One example of the deprivation of the right to act, is that too often in the courts and the legal system, persons with disabilities have their decision-making ability taken away by a person assigned to act on their behalf.
 
Article 12 of the Convention, on equal recognition before the law, requires that in legal proceedings, persons with disabilities shall be provided with access to “the support they may require in exercising their legal capacity”. The right to act is not achieved when decisions are made in substitution of the individual by a legal guardian. To fully respect the will of the individual, we must develop systems of trusted support and assistance, and ensure that in the courts and for legal affairs, the role of a supported decision maker based on a relationship of trust with the person with disability is a fully recognized and legitimate means of expressing one’s right to act.
 
Another area where the right to act is often infringed upon is the involuntary internment of persons with disabilities in institutions which stifle development and subvert decision-making for persons with disabilities. To place individuals against their will into a rigid and controlling environment which does not respect their right to act can be a painful and traumatizing experience. The Convention states in Article 14 that persons with disabilities may not be, “deprived of their liberty unlawfully or arbitrarily, and that any deprivation of liberty is in conformity with the law, and that the existence of a disability shall in no case justify a deprivation of liberty.” Not only is unwilling interning of persons with disabilities on account of their disability against the provisions of the Convention, it is a basic violation of a person’s control over their own lives.
 
This December 3rd, and the week-long campaign announced by the CRPD in favor of persons with disabilities, creates an opportunity to place the right to act on the front page of the agenda.
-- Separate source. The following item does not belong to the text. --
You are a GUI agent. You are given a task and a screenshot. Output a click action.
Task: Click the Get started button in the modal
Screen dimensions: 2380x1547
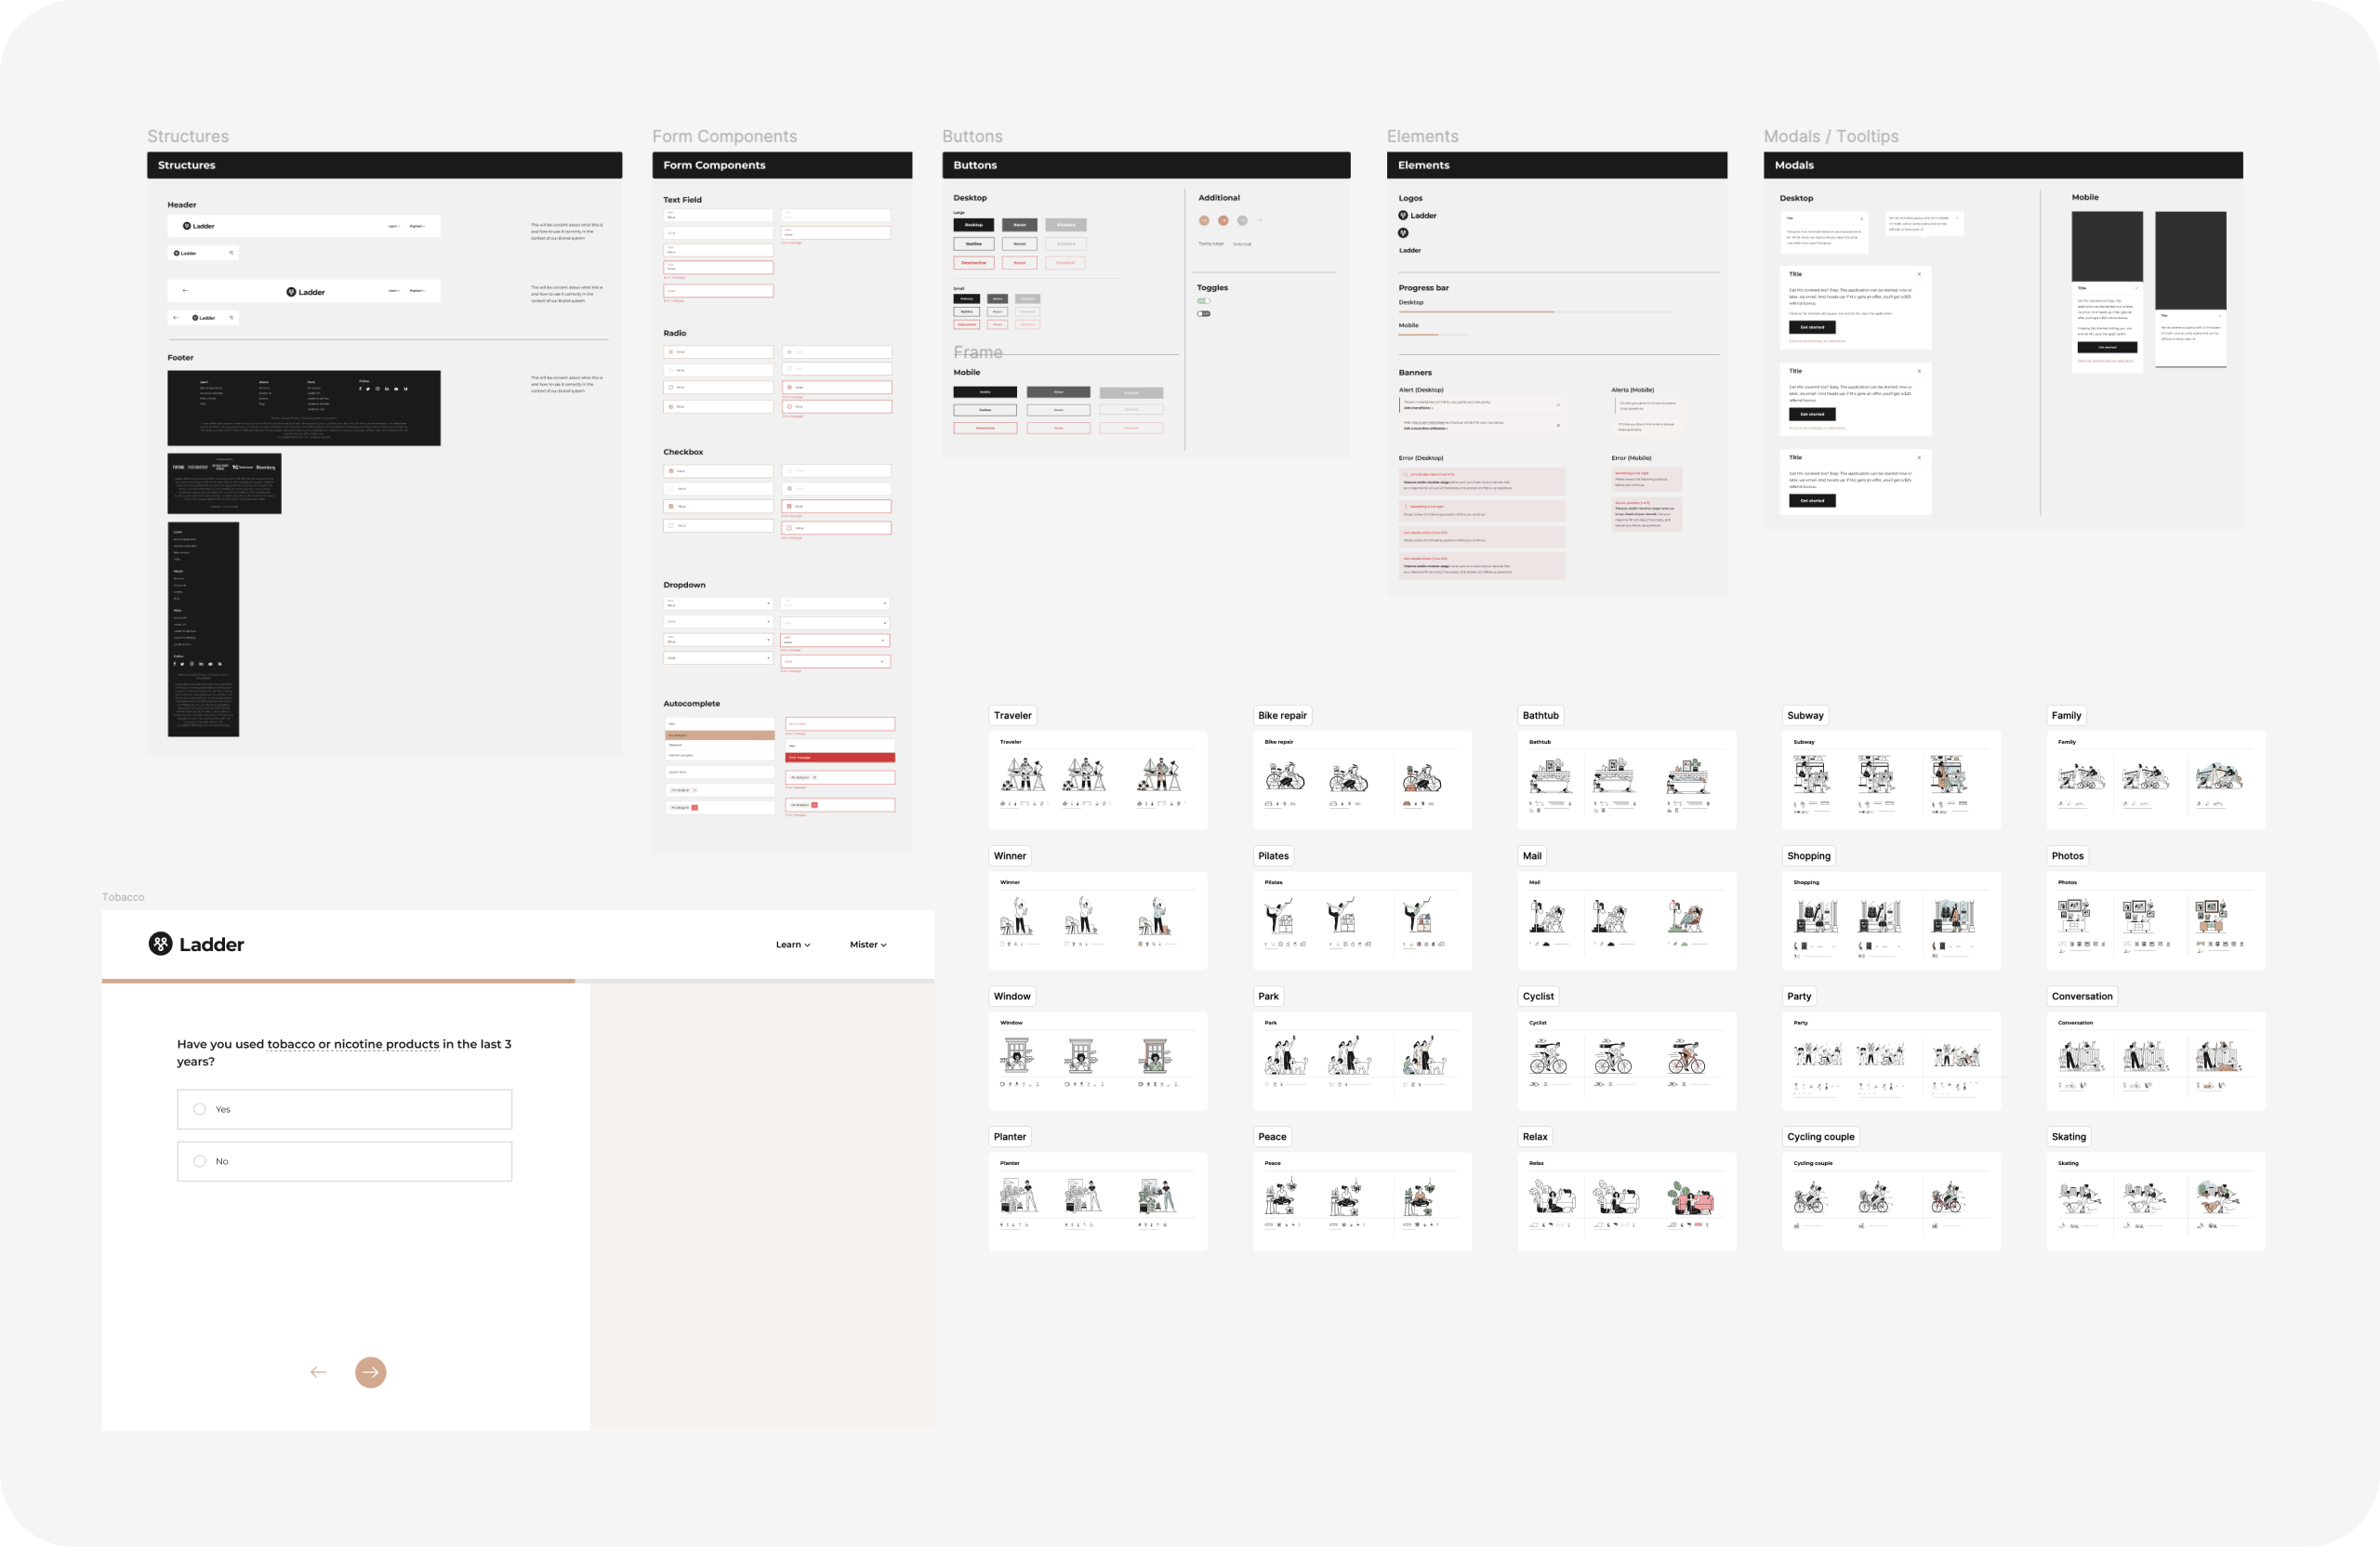point(1813,326)
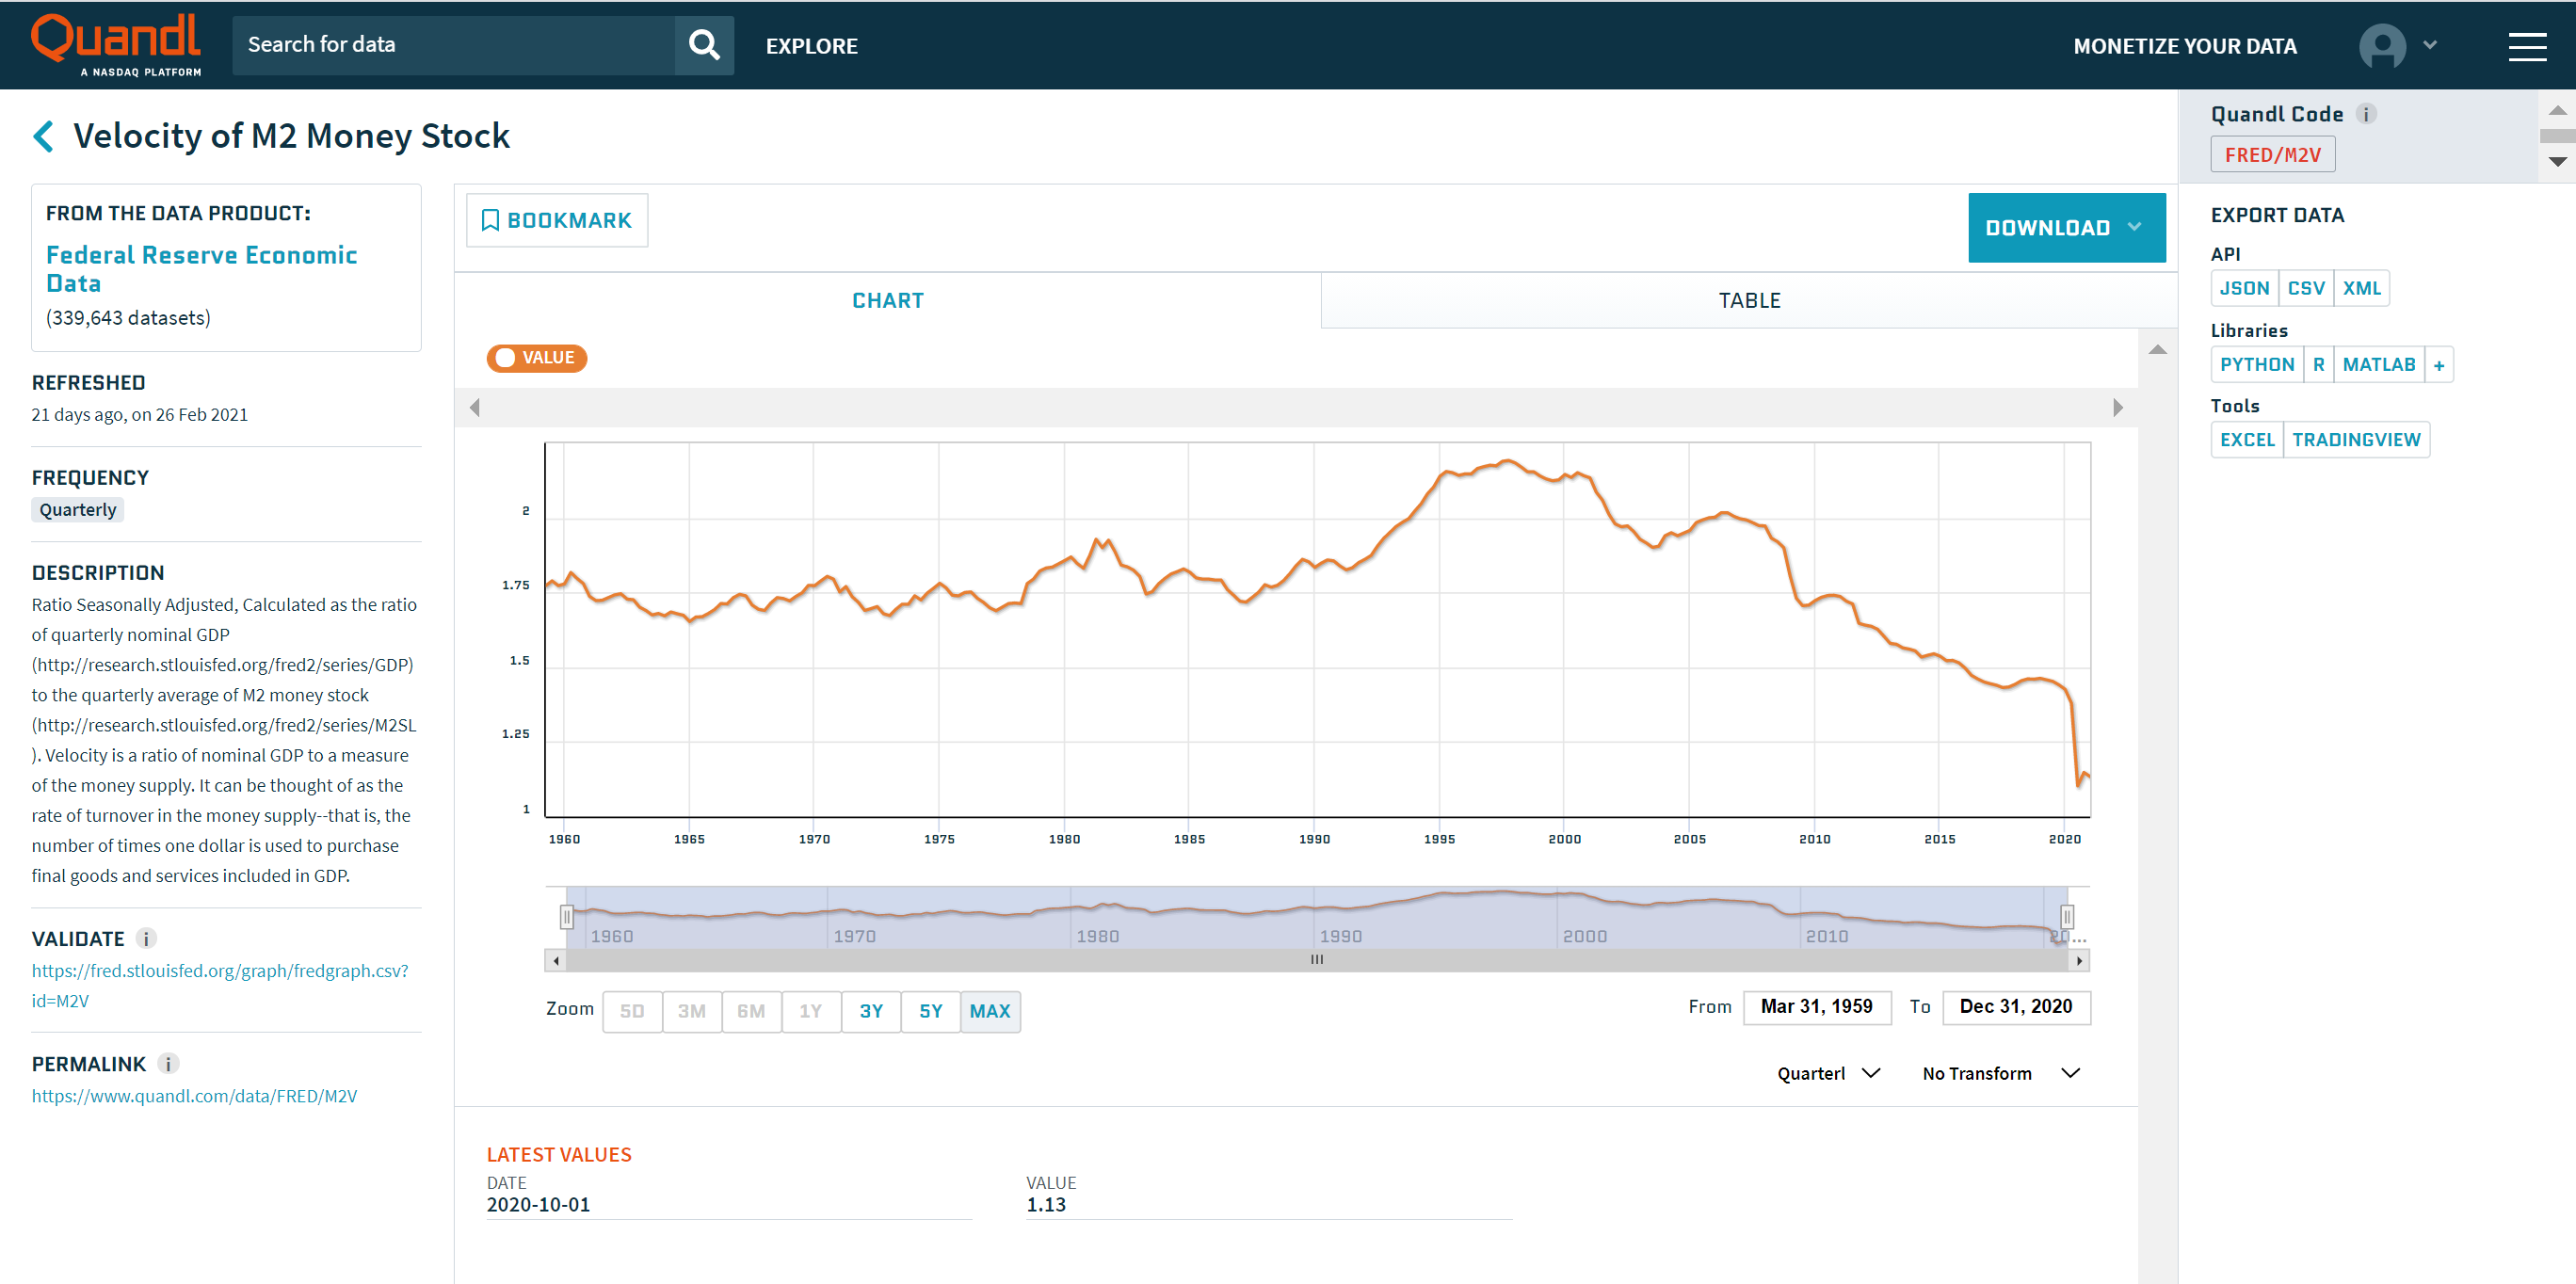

Anyone who wishes to participate in this campaign can hold debates and launch awareness-raising activities on the theme of the right to act. Civil society and NGOs can get involved by petitioning government representatives to bring policies and programs in line with the CRPD, and States themselves can take this opportunity to renew, or establish their commitment to the dignity and justice for persons with disabilities by signing, ratifying, or implementing the Convention on the Rights of Persons with Disabilities.
 
It is long time that persons with disabilities are empowered with the right to act. The International Day of Persons with Disabilities is the ideal opportunity for moving rights on the page, to changes in people lives.